--- START ---

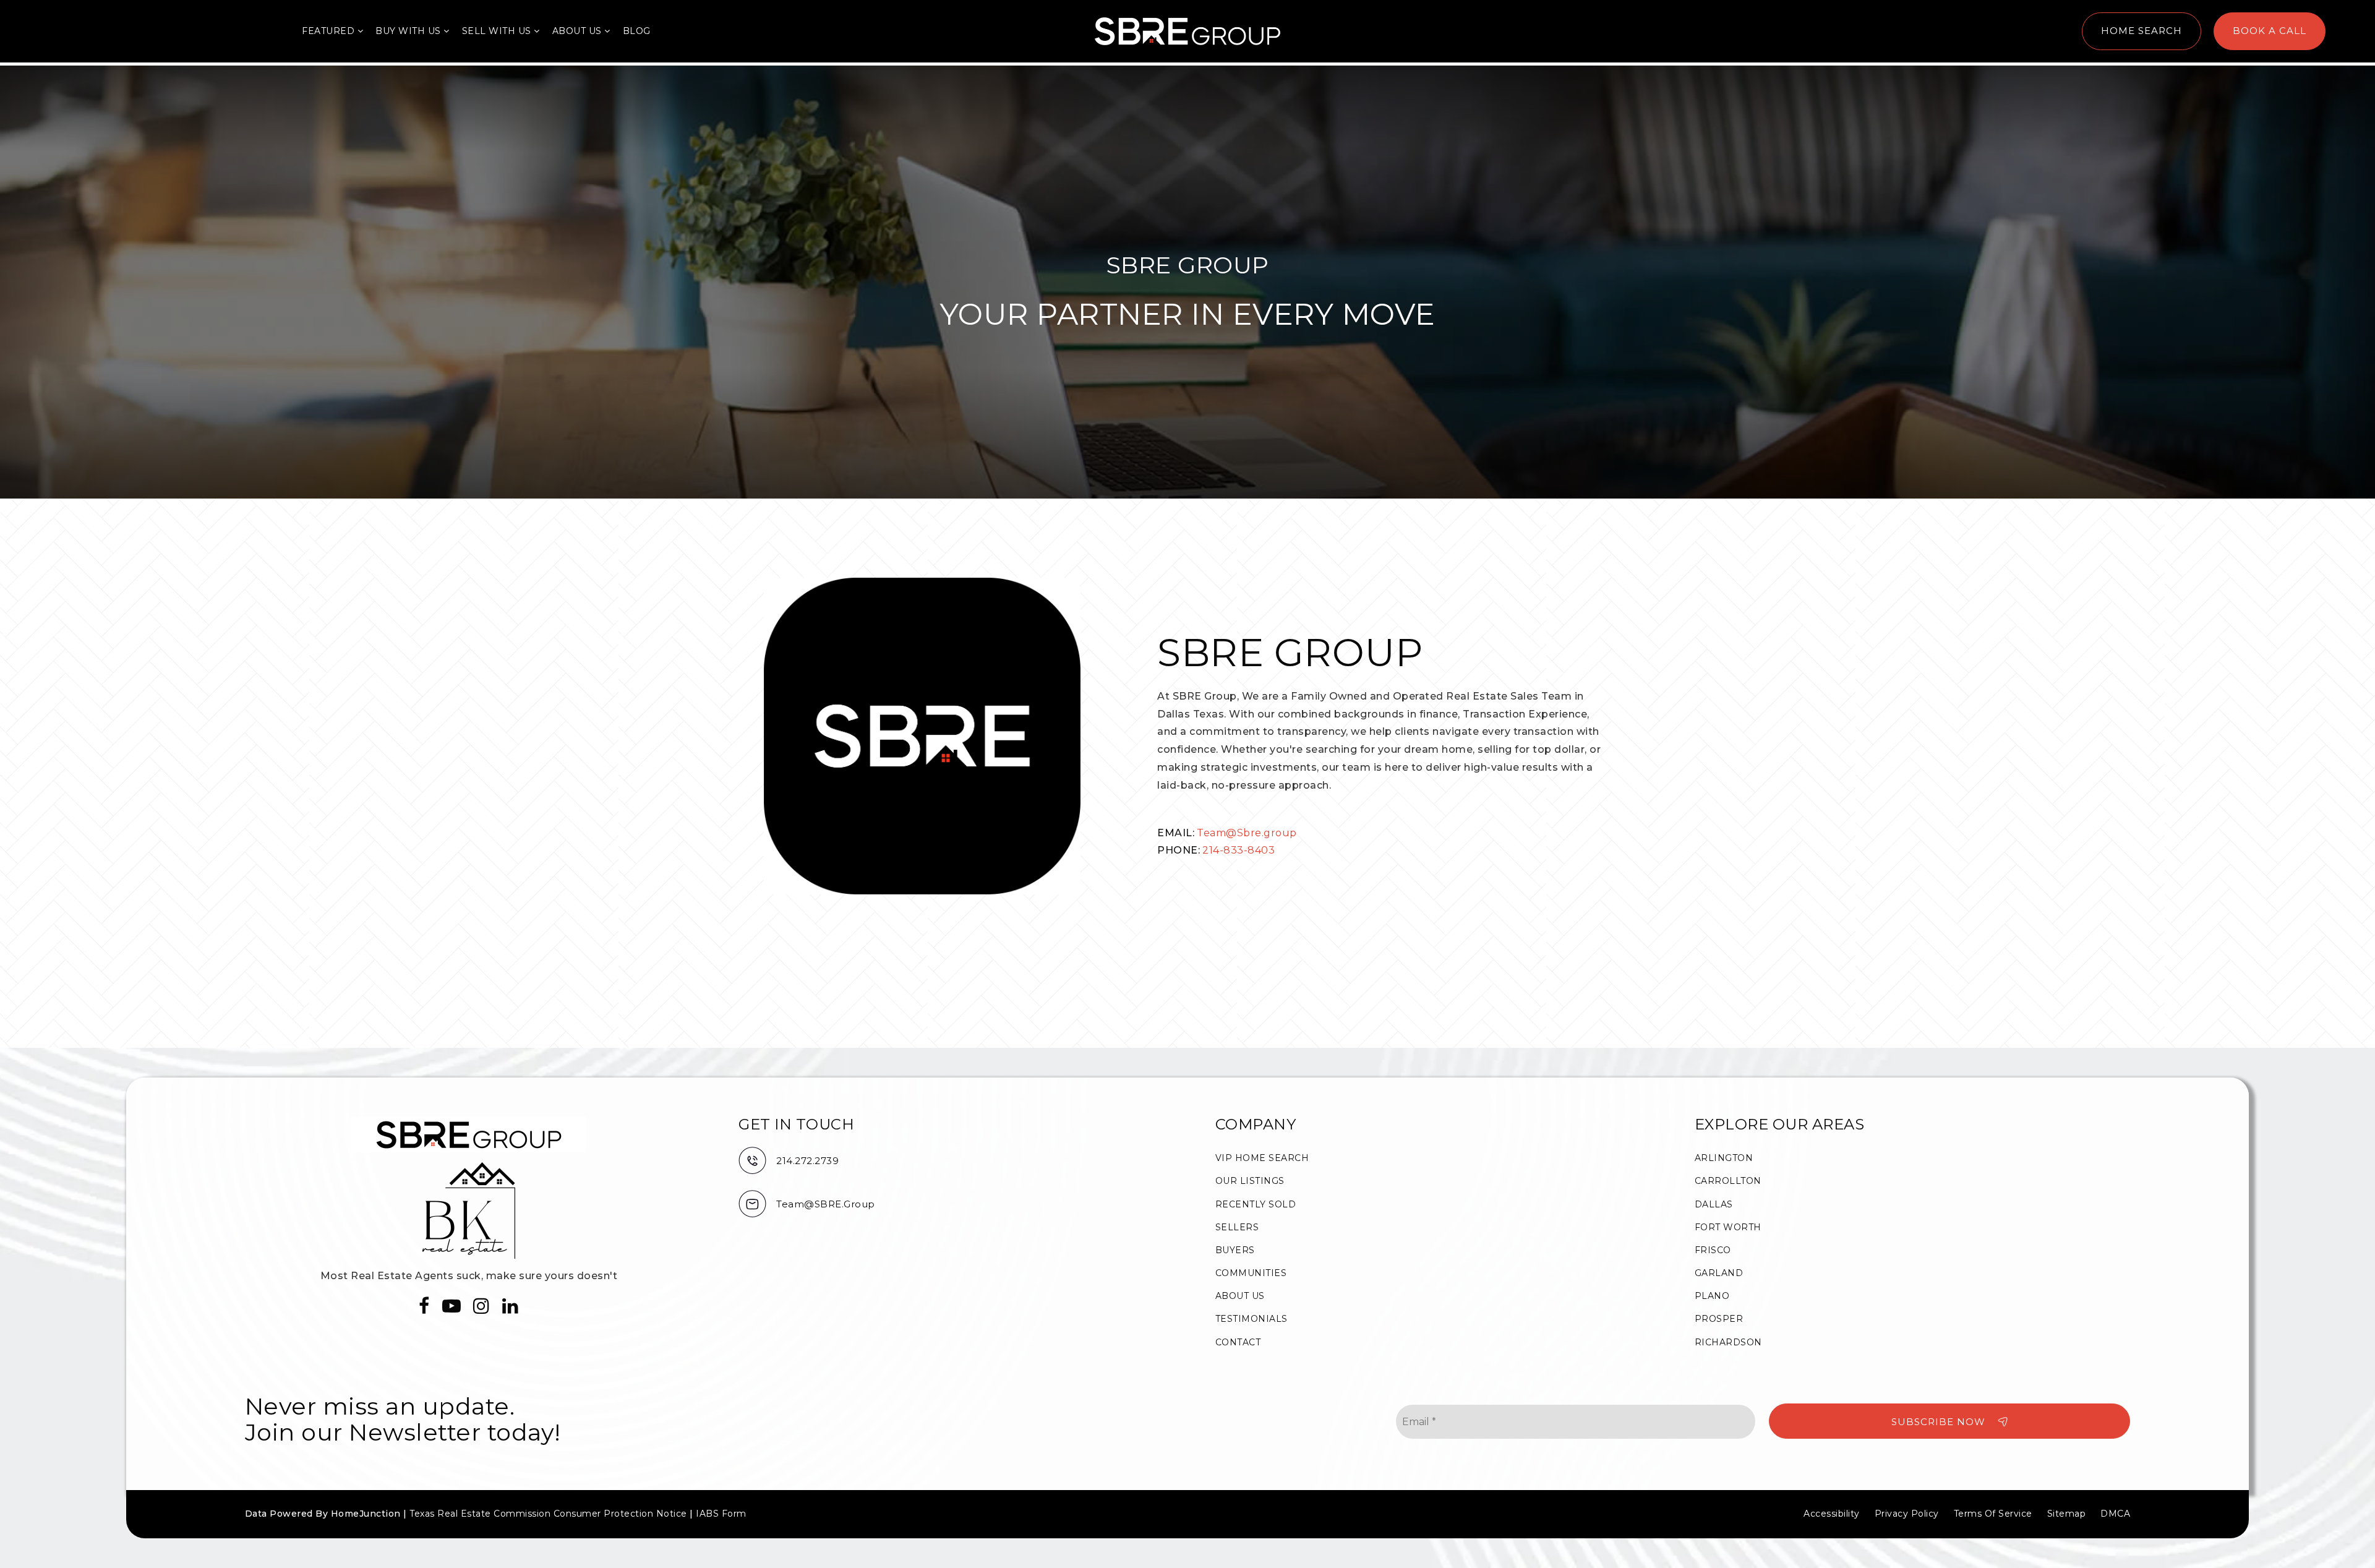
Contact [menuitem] (1238, 1342)
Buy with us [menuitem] (409, 30)
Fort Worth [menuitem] (1728, 1227)
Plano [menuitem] (1712, 1295)
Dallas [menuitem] (1714, 1204)
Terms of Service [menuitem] (1993, 1513)
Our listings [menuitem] (1250, 1180)
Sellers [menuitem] (1237, 1227)
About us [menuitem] (578, 30)
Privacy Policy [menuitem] (1907, 1513)
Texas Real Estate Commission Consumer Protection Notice (548, 1513)
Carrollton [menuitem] (1728, 1180)
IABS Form (721, 1513)
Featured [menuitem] (329, 30)
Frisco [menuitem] (1713, 1250)
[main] (1187, 557)
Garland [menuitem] (1719, 1273)
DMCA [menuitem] (2115, 1513)
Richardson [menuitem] (1728, 1342)
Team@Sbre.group (1247, 833)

--- END ---

# Brief
Transcribe each entry above without alteration, but keep the pictures out.

# Answer to this exercise
Contact [menuitem] (1238, 1342)
Buy with us [menuitem] (409, 30)
Fort Worth [menuitem] (1728, 1227)
Plano [menuitem] (1712, 1295)
Dallas [menuitem] (1714, 1204)
Terms of Service [menuitem] (1993, 1513)
Our listings [menuitem] (1250, 1180)
Sellers [menuitem] (1237, 1227)
About us [menuitem] (578, 30)
Privacy Policy [menuitem] (1907, 1513)
Texas Real Estate Commission Consumer Protection Notice (548, 1513)
Carrollton [menuitem] (1728, 1180)
IABS Form (721, 1513)
Featured [menuitem] (329, 30)
Frisco [menuitem] (1713, 1250)
[main] (1187, 557)
Garland [menuitem] (1719, 1273)
DMCA [menuitem] (2115, 1513)
Richardson [menuitem] (1728, 1342)
Team@Sbre.group (1247, 833)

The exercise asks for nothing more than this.